L'intérieur du sanctuaire étonne lui aussi, d'un dépouillement protestant, alors que, comme son nom le confirme, la chapelle de pèlerinage est dédiée à Marie: Notre-Dame du Haut. L'histoire du lieu, jusqu'à sa gestion actuelle, enfin, est marquée par les surprises et les rebondissements.

Lieu de pèlerinage

David Berthoz, responsable de l'accueil, est originaire de Ronchamp, le village de Franche-Comté qui abrite la chapelle: «Ma grand-mère y travaillait déjà, et j'y venais tout enfant.»
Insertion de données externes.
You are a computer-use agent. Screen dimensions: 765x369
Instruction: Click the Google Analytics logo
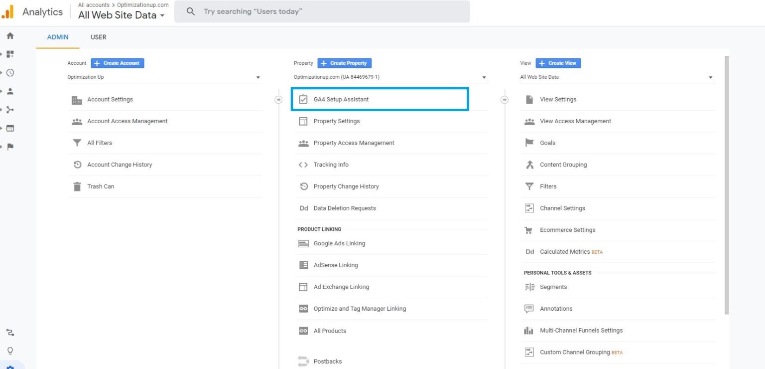(8, 11)
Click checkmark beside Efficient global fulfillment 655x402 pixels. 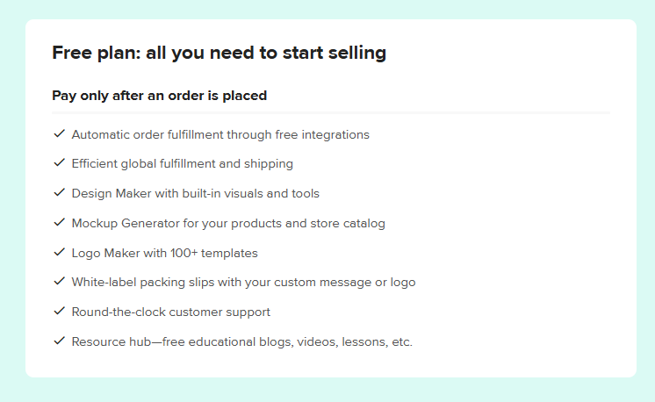pyautogui.click(x=60, y=162)
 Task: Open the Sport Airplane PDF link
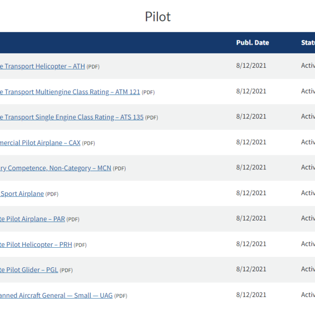(x=22, y=194)
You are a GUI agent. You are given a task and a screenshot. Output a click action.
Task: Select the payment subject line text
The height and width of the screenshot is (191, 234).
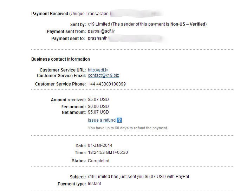coord(138,177)
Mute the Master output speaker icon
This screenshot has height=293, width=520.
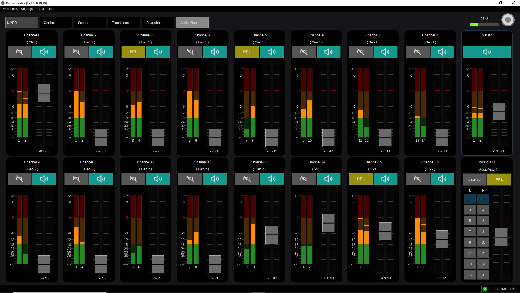click(x=487, y=52)
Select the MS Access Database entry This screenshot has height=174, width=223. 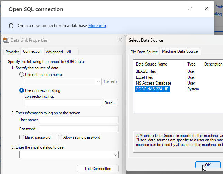pos(153,83)
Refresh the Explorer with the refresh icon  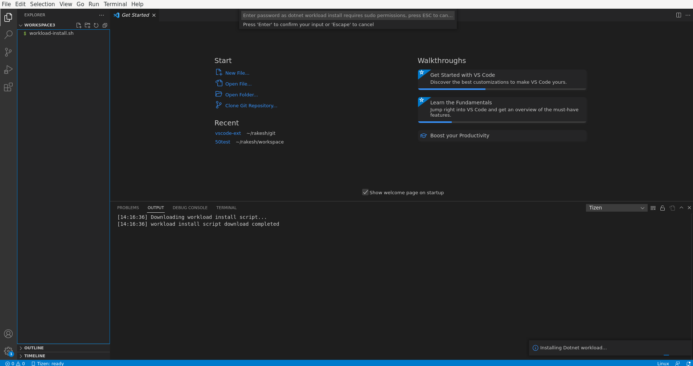point(96,25)

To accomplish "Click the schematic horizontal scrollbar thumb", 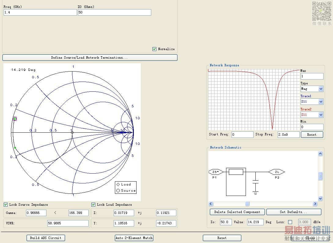I will (247, 204).
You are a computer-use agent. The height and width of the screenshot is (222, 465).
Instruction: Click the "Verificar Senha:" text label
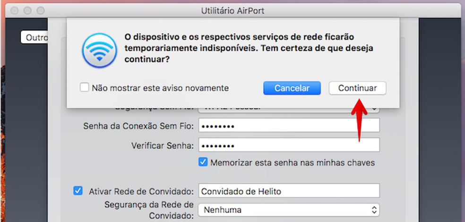[162, 145]
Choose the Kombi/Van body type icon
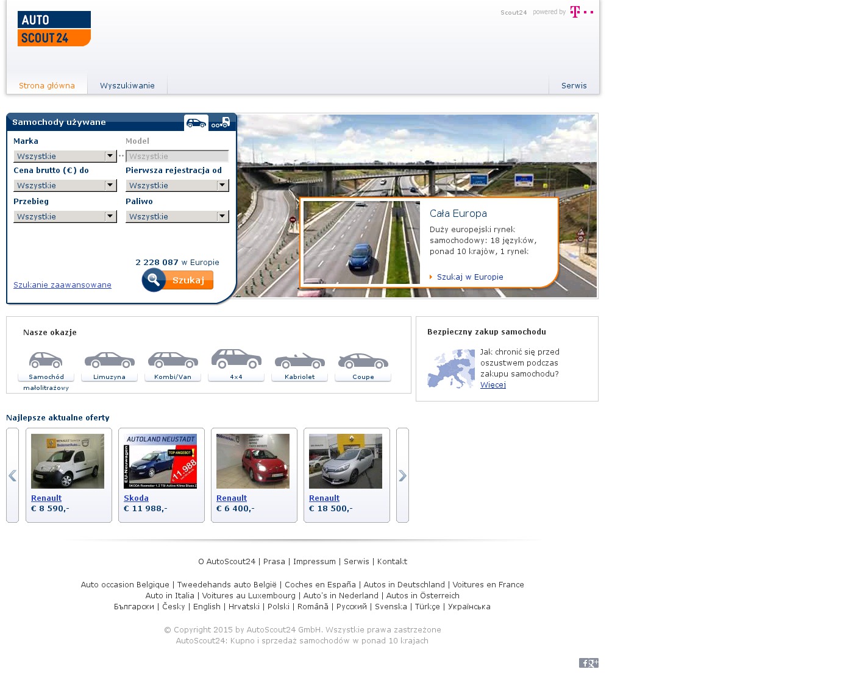The width and height of the screenshot is (868, 683). (x=173, y=361)
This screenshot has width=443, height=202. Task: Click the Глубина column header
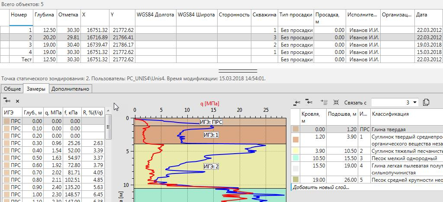pos(44,15)
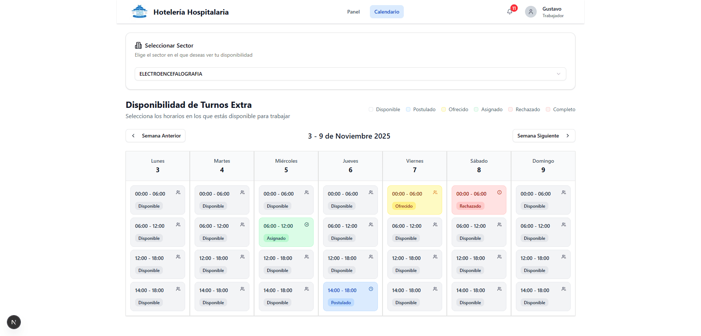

Il raconte comment le site était un endroit de pèlerinage depuis le Xe siècle. Rénovée plusieurs fois, la chapelle qui s'y élevait avait pris de l'importance, avec ses cinq tours. Un incendie en 1913, et la voilà reconstruite dans un style néogothique dix ans plus tard. Puis complètement détruite en 1944, la colline étant prise entre deux feux pendant la guerre.

C'est là que Le Corbusier fait son entrée. Séduit par le paysage ouvert aux quatre horizons, il accepte la proposition de reconstruire la chapelle. Il utilise le béton, sa matière de prédilection, met en pratique le modulor, son système personnel de mesure à l'échelle humaine, passe par-dessus les réticences du Vatican et d'autres polémiques, et participe à l'inauguration en 1955:

«J'ai voulu créer un lieu de silence, de prière, de paix, de joie intérieure. Le sentiment du sacré anima notre effort. Des choses sont sacrées, d'autres ne le sont pas, qu'elles soient religieuses on non.»